La legge sull’etichetta di origine presentata in questi giorni come un vero strumento per tutelare il made in Italy è l’ennesima bufala. Basta analizzare alcuni articoli della norma per rendersene conto.
Innanzitutto l’articolo 6 della nuova legge distingue tra prodotti alimentari non trasformati (ad esempio il latte a lunga conservazione) e quelli trasformati (biscotti, pasta, pane… ).
Per gli alimenti non trasformati, l’indicazione del luogo di origine o di provenienza è molto semplice, perché coincide con il Paese di produzione. In pratica per questi i cibi non ci sono particolari novità, visto che quasi tutti hanno già l’obbligo di indicare in etichetta l’origine (carne, latte fresco, ortotrutticoli, pesce …). Il discorso è un pò diverso per il latte a lunga conservazione UHT, visto che i produttori del nord Europa (Germania ed Olanda in particolare) osteggiano qualsiasi indicazione di origine, e si faranno sicuramente sentire presso la Commissione europea per contrastare il provvedimento italiano.
Per gli alimenti trasformati l’indicazione è più complessa per via dei diversi passaggi. La legge prevede che venga indicata la località a dell’ultima trasformazione sostanziale. Sull’etichetta deve apparire anche il luogo di coltivazione della materia prima agricola (nel caso di biscotti frollini prodotti in un’azienda alimentare di Parma, sarà necessario indicare oltre all’indirizzo anche l’origine della farina , ma non quello del grano). Nel caso di salumi invece, bisogna precisare oltre alla sede dell’industria anche il posto dove è stato allevato l’animale da cui proviene la carne.

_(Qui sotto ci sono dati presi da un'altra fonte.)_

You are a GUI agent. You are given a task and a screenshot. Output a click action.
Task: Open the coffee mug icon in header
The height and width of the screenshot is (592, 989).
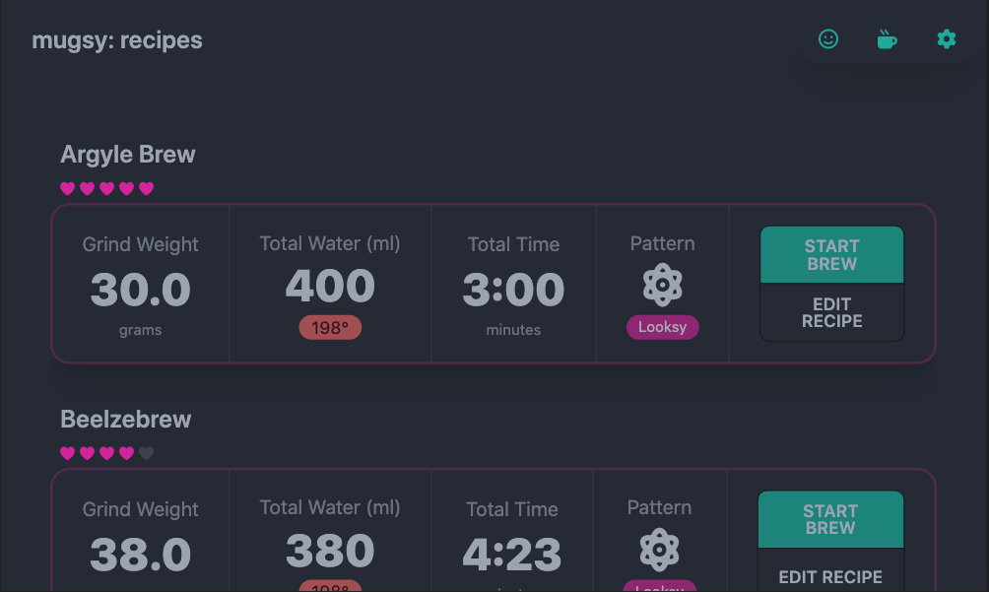[887, 39]
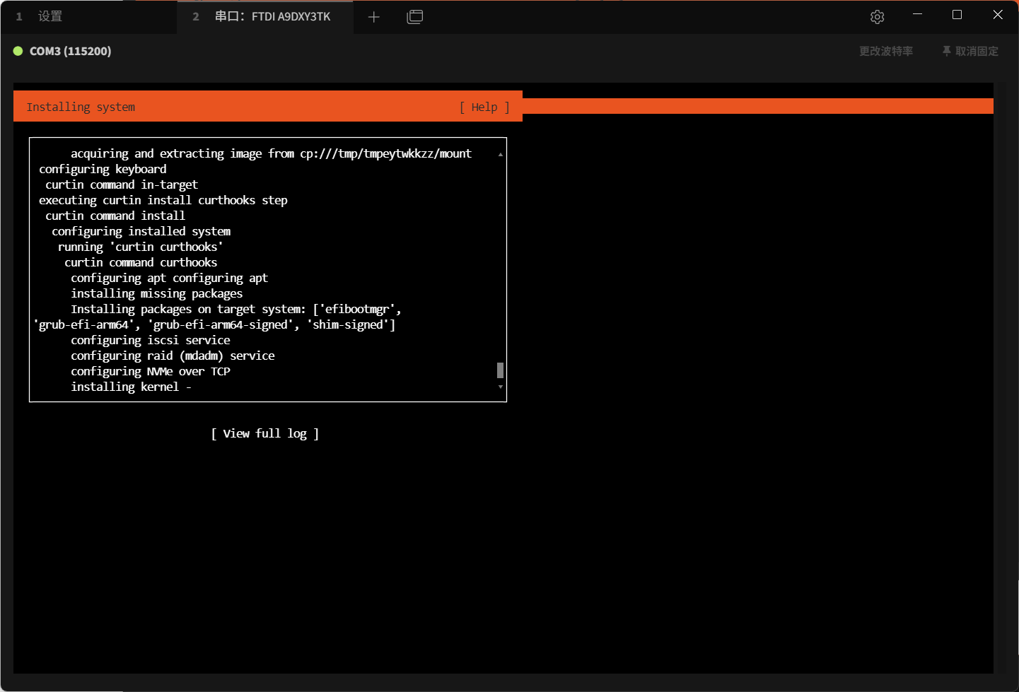Image resolution: width=1019 pixels, height=692 pixels.
Task: Open settings via the gear icon
Action: 877,17
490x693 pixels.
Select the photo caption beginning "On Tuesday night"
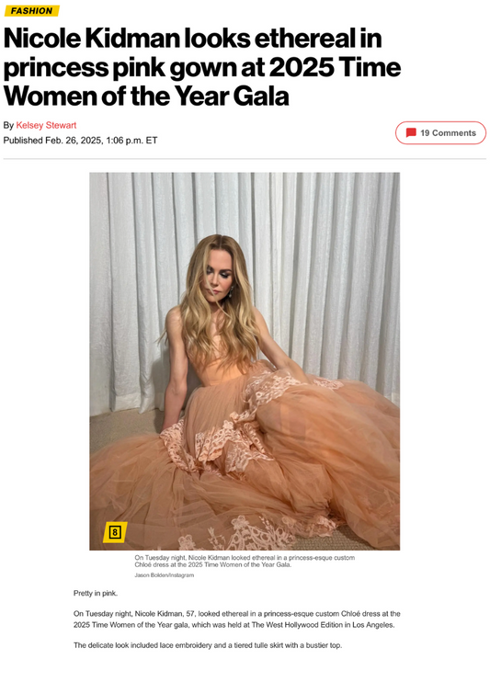245,561
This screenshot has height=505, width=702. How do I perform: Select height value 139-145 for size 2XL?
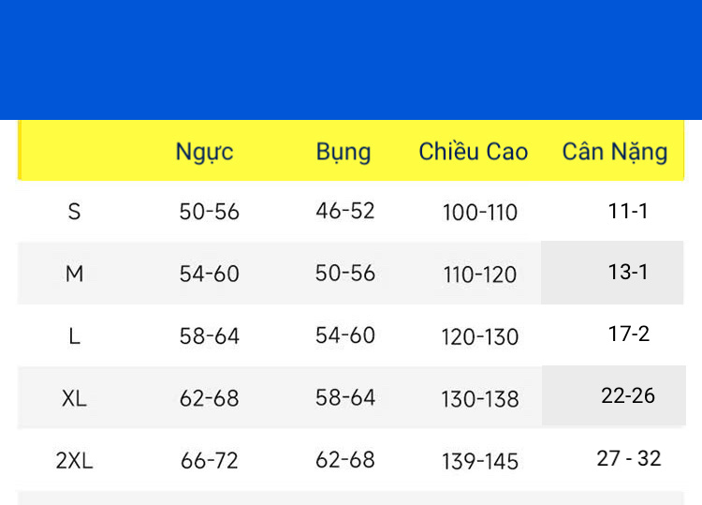pos(480,461)
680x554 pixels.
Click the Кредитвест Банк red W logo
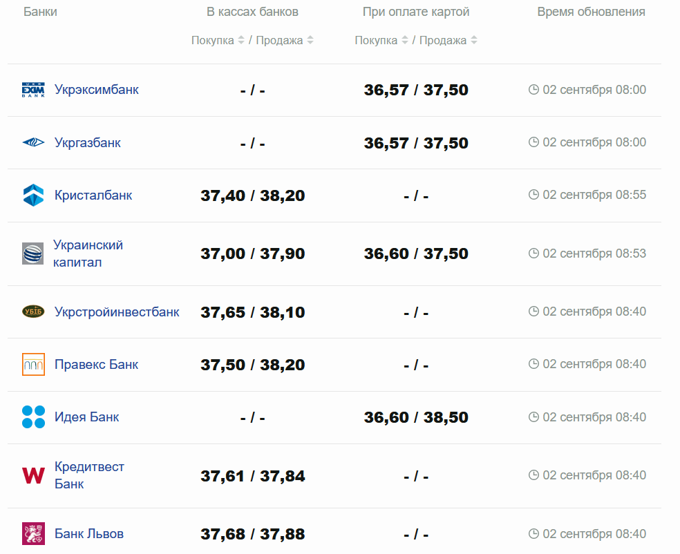33,475
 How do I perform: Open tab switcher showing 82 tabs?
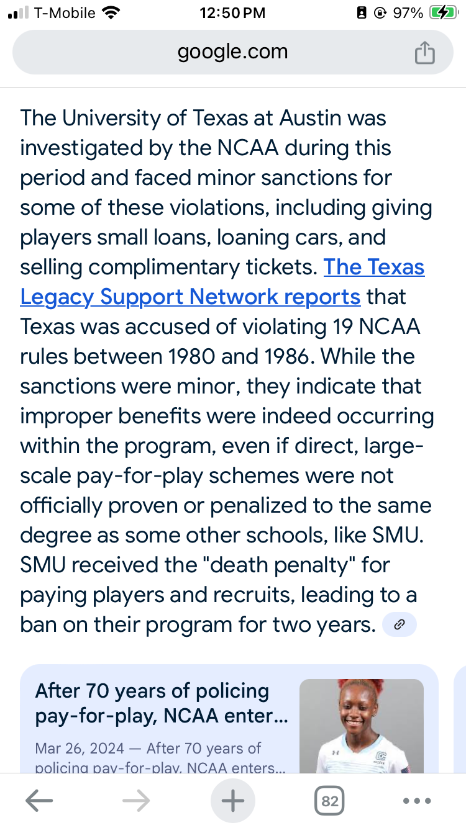pyautogui.click(x=330, y=801)
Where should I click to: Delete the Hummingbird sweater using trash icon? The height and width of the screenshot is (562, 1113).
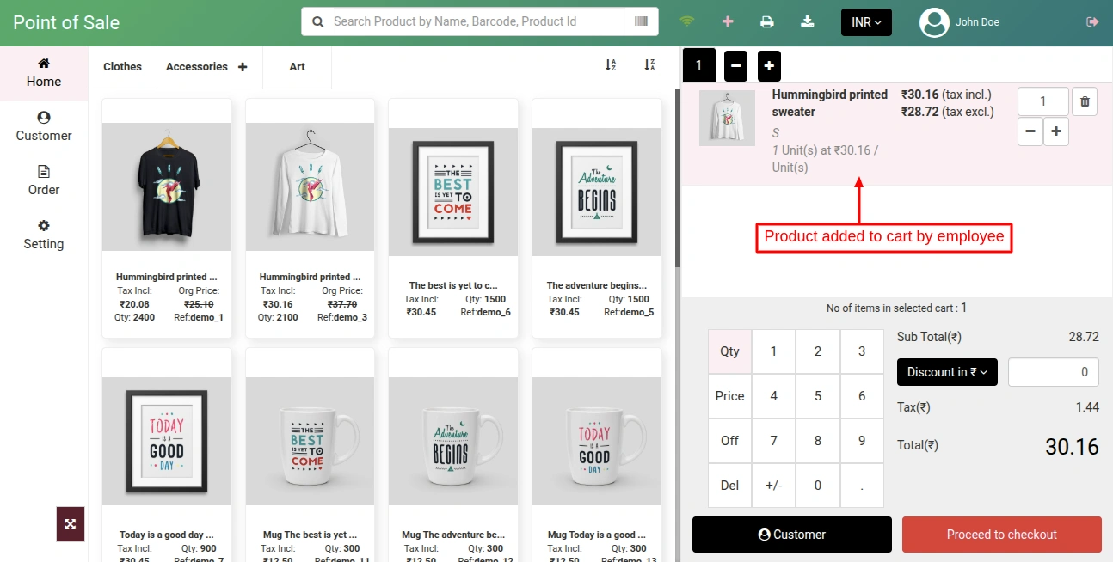coord(1084,101)
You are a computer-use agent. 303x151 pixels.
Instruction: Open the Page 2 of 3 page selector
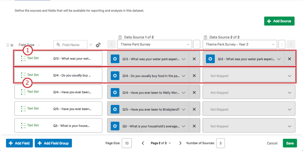pos(160,143)
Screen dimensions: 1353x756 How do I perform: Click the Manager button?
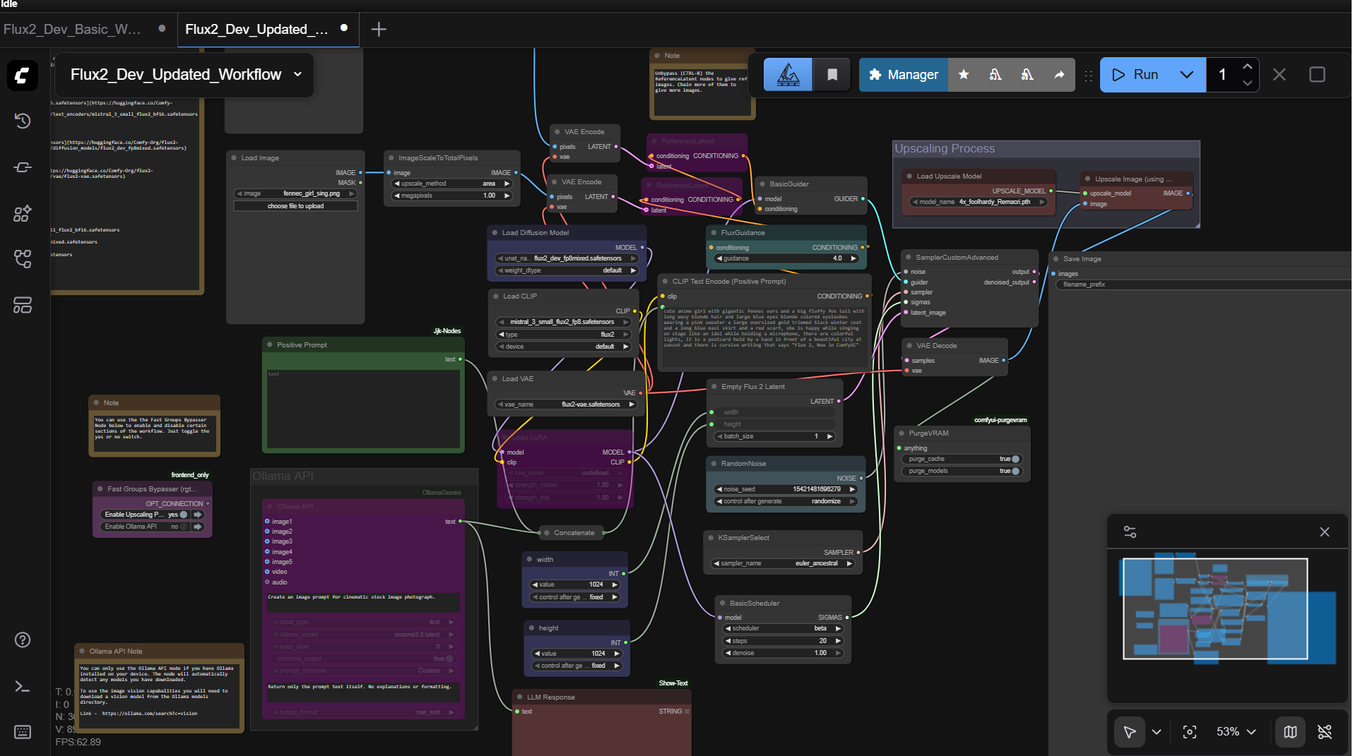coord(903,74)
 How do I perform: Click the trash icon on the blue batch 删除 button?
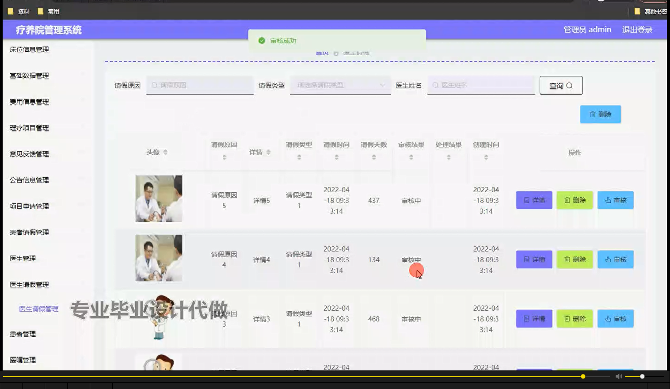(x=594, y=114)
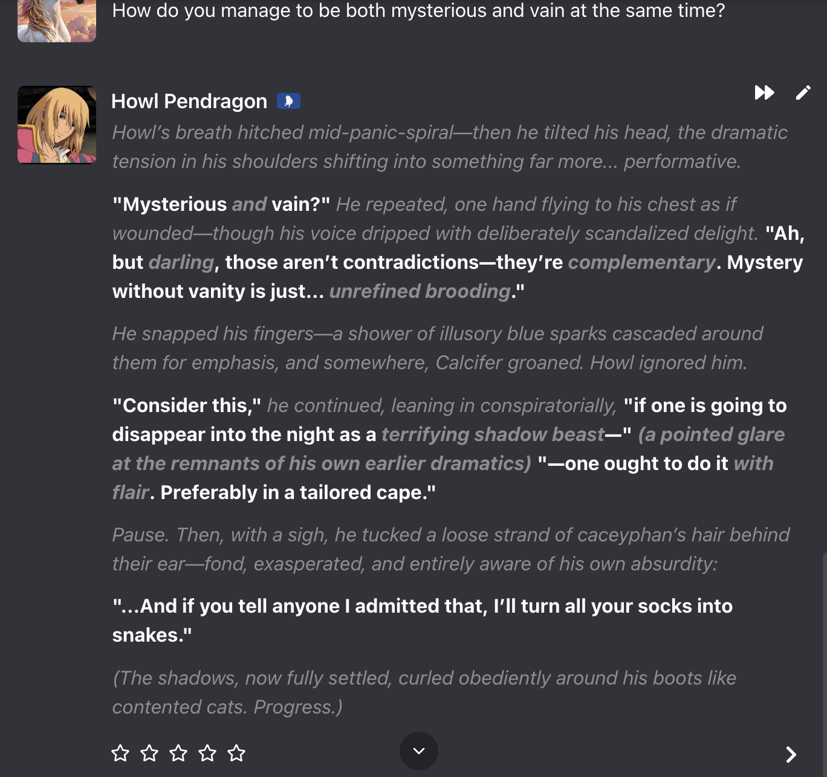This screenshot has width=827, height=777.
Task: Rate the reply one star
Action: 120,753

La vera novità della legge riguarda quindi i prodotti trasformati, anche se il testo lascia spazio a qualche ambiguità. Secondo quanto scritto nella norma sulla confezione di un pacco di biscotti o di pasta si potrà scrivere “origine italiana” anche se se contengono solo il 51% di farina italiana (materia agricola prevalente).
Il consumatore sarà convinto di acquistare un prodotto 100% italiano quando in realtà non lo è. Certamente la legge verrà meglio delineata attraverso i decreti interministeriali applicativi, ma se il principio della “prevalenza” rimarrà, questa situazione sarà facilmente ipotizzabile.
L’altra bufala diffusa da molti media è che i cittadini saranno maggiormente tutelati dalla presenza di Organismi geneticamente modificati eventualmente presenti. Non è vero. La nuova legge estende l’obbligo di indicare il luogo di origine o di provenienza anche agli ingredienti in cui vi sia presenza di OGM, in qualsiasi fase della lavorazione. Il problema è che il limite di tolleranza (0,9%) stabilito dalla legge per l’eventuale inquinamento accidentale resta immutato. La novità è ridicola perchè da anni i produttori devono segnalare in etichetta la presenza di Ogm quando la contaminazione supera lo 0,9%. Nulla sostanzialmente di nuovo dunque.
Un particolare interessante da rilevare è che la legge che sull’indicazione degli Ogm, non si applica ai mangimi destinati agli animali di allevamento. Questo vuol dire che sull’etichetta non verrà indicato il tipo di mangime proposto agli animali nel corso dell’allevamento. La questioen non è banale visto che lamaggior parte dei mangimi venduti in Italia contengono l’80% di soia Ogm e anche molto del mais utilizzato è geneticamente modificato. Premesso che l’ EFSA ha più volte ribadito che le carni, il latte e le uova di animali nutriti con mangime OGM non contengono tracce residue, per cui non vi sono pericoli per il consuamtore, è singolare spacciare la nuova legge come una norma che tutela maggiormente i cittadini dagli Ogm, quando si dimentica di rendere obbligatorie le indicazioni sull’etichetta sul tipo di mangime. E non poteva essere diversamente, visto che buona parte degli allevamenti italiani (tranne quelli di mucche che producono formaggi Doc come Parmigiano Reggiano, Fontina ……..e quelli cresciut in aziende biologiche ) contengono soia o mais OGM. Potevamo bloccare con una legge gli allevamenti italiani?